Stated goal » Recast the stretch of records from the line containing "Where should I" through the line containing "click(x=9, y=90)" as a JSON list of strings, one string per line, skipping blank lines and leaving out the pictures.

Data in this exercise »
╔══
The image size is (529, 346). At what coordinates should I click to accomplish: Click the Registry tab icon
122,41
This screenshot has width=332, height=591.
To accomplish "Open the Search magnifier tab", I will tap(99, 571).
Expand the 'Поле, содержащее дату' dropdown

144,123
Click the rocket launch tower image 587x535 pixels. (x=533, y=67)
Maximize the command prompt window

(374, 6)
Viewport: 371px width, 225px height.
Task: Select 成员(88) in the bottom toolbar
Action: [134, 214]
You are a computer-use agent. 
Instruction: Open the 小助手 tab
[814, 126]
╚══
╔══
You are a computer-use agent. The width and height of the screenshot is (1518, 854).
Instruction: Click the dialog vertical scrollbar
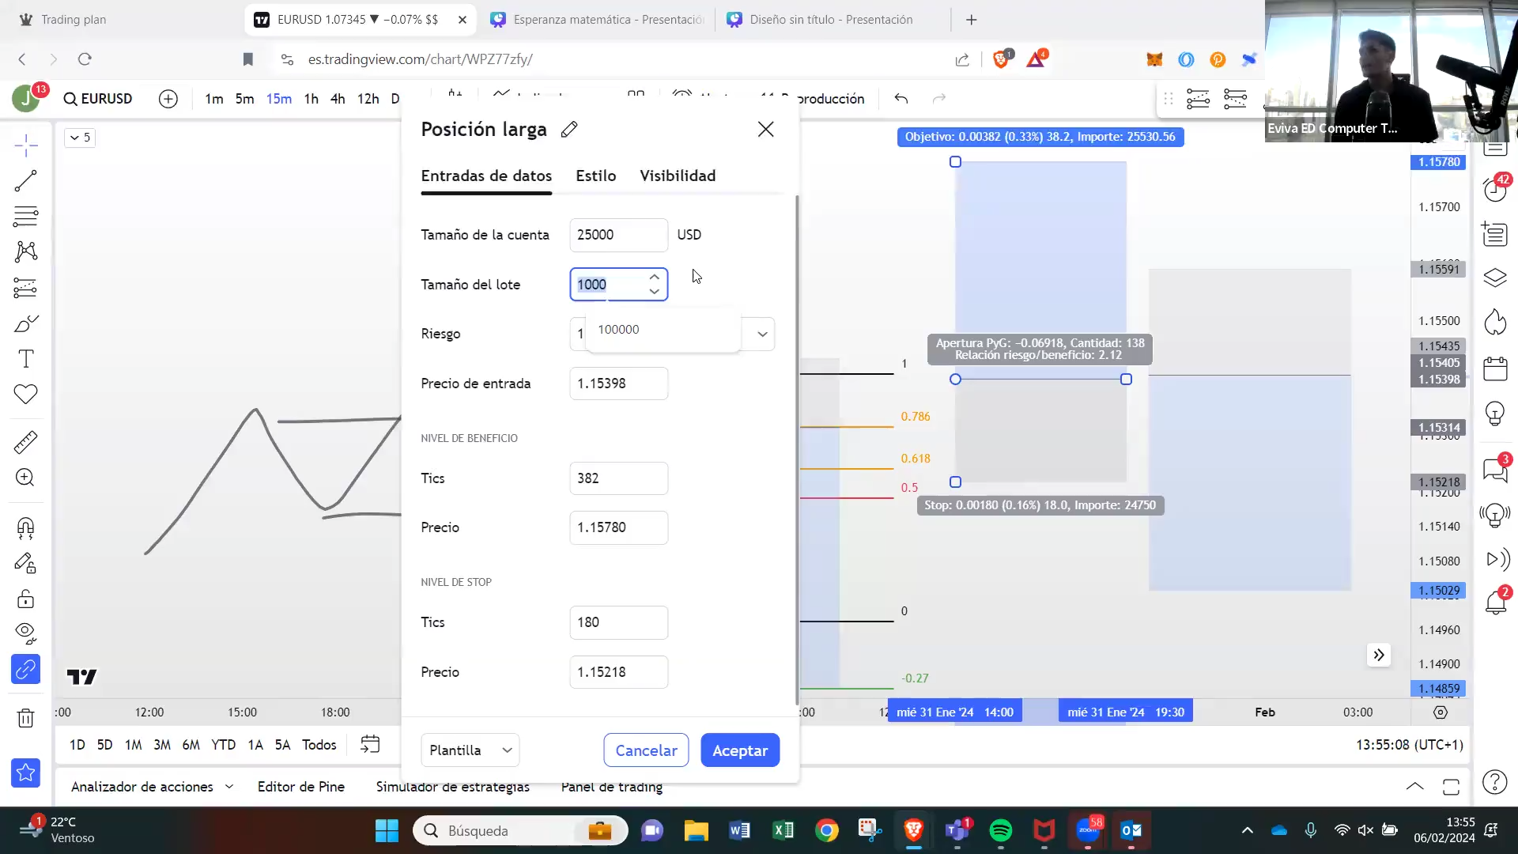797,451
╚══
╔══
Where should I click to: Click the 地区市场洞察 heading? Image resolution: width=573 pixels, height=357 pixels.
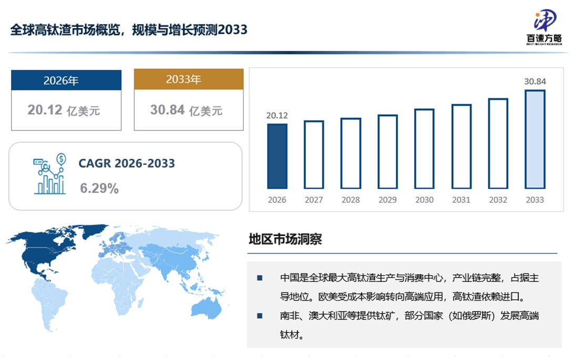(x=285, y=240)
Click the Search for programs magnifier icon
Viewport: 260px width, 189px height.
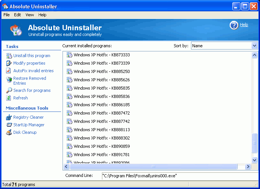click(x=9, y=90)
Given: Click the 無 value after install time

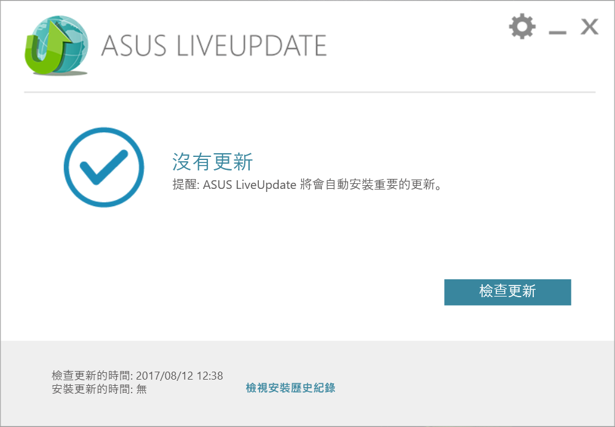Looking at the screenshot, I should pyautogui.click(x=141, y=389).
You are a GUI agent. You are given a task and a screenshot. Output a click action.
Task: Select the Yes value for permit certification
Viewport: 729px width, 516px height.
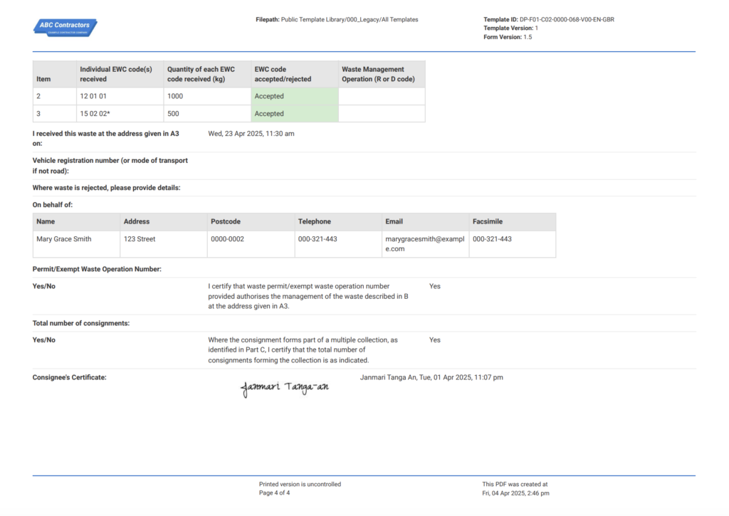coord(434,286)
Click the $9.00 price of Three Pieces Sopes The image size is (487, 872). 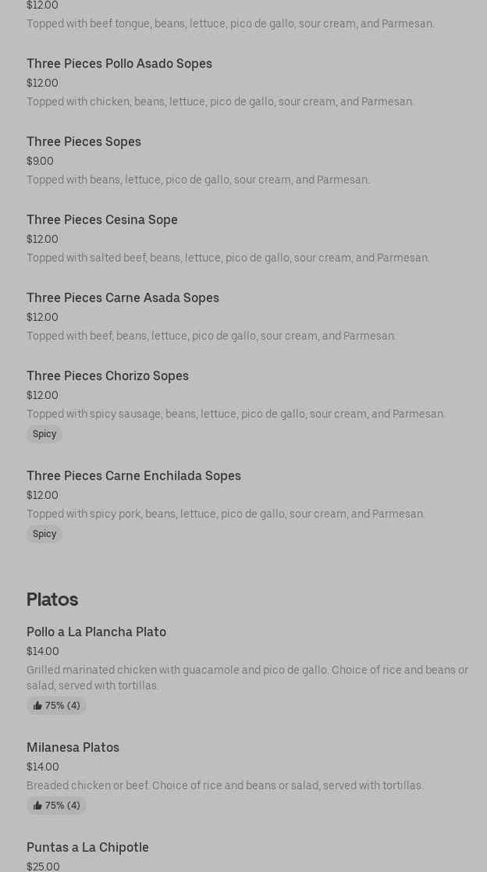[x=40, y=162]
╚══
The solution »
[
  "Where should I click to: Click the 地区市场洞察 heading? Image resolution: width=573 pixels, height=357 pixels.",
  "(x=285, y=240)",
  "Click the Search for programs magnifier icon",
  "Viewport: 260px width, 189px height.",
  "click(x=9, y=90)"
]